PLEASE ARGUE WITH ME! I want to get this right....

anonymous wrote : Essentially you have to install ?JBoss AS? to get setAutoCommit(false), commit(), rollback(), and to lookup an 2 Objects (EMF/UT). I my eyes this is definite overkill.

* This is a perception vs. reality problem.  Something is overkill if it affects your productivity or the performance of your system.  I don't see either being the case here.  

* BTW, What do you think the previous incarnation of Seam was bootstrapping?  It was pretty much bootstrapping the same exact services.

* Microcontainer is no more overkill than a bean factory like Spring.  IMO, it would be overkill for Seam to implement a unit of work pattern and connection pooling.  Why not use something that is mature and already works and scales with you automatically as your application grows?  If it adds minimal overhead to your boot time, what is the big deal about adding one line of configuration to server.xml?

* Add connection pooling to one of the things you're using.

* You can modify embedded container to only bootstrap JTA, JNDI, and connection pooling.

* While you only want the JTA, JNDI, and connection pooling support. Other users might want JMS, EJB3, JMS, JCA, Security, and/or remoting support.  You can easily fine tune embedded container to not use one of these subsystems.

http://wiki.jboss.org/wiki/Wiki.jsp?page=EmbeddedOptimizations

* MC has an "On Demand" feature.  Right now components in JBoss 5 are in transition from the old kernel, but soon we hope to have components like JMS only loaded when they are used.  That way you won't have to modify the embedded (or AS) distribution and the kernel will only bootstrap subsystems you actually use.
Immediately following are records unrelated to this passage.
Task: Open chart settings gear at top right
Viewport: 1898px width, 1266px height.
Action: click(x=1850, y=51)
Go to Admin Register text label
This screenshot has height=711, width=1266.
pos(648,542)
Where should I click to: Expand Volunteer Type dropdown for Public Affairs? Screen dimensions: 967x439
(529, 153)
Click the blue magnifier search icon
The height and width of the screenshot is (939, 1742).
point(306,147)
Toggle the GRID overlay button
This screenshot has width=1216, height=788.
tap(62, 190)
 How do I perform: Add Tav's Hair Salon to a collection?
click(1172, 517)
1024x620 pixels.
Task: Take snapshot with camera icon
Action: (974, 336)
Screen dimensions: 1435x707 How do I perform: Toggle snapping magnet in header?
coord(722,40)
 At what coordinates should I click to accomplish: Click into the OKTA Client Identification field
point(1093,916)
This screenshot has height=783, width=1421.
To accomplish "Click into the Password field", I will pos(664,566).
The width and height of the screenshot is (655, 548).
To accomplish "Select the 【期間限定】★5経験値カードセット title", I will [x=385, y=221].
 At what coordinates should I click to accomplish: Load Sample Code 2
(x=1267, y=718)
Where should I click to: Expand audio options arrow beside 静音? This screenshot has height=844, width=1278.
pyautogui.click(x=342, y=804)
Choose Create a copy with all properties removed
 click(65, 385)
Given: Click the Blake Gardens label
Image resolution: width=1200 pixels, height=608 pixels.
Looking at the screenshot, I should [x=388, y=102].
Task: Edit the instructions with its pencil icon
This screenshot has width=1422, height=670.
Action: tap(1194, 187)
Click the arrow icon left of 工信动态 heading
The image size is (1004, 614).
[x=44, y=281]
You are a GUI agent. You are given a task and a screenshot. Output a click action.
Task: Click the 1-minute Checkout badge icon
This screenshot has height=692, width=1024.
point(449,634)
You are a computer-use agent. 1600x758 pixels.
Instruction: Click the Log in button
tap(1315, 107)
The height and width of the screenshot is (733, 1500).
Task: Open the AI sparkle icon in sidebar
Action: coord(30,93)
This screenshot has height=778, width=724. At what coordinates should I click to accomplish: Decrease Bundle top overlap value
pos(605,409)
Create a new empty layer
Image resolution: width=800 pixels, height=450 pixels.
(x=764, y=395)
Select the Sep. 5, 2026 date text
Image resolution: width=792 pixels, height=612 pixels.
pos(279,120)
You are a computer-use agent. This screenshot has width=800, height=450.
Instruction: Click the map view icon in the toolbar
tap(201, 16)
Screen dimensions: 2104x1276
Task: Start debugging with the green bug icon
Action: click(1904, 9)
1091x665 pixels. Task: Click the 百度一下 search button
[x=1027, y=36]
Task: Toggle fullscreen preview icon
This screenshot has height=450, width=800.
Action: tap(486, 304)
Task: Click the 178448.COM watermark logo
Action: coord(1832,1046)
* Right now, the EMbedded container gives you a consistent way to package and configure JBoss components between JBoss AS, Java SE environments, Tomcat standalone, and unit tests.  This basically allows us to reuse all JBoss documentation written on how to use and configure these deployments.  It makes it easier for us (non-Seam developers) to maintain the components you're using (no duplicate deployment layer).  It makes it easier for us to add new component types that are usable between all these different environments (like ESB, Drools, jbpm, etc...).

* Seam configuration could have been made simple by writing to the jboss deployment framework.  All the gobbledegook in web.xml and tagging ejb jar files with a seam.properties file would have been unneeded.  Sure, you would have to use that extra metadata if you wanted to run in WLS or Websphere, but don't you think we should be making things easier in environments where it is possible?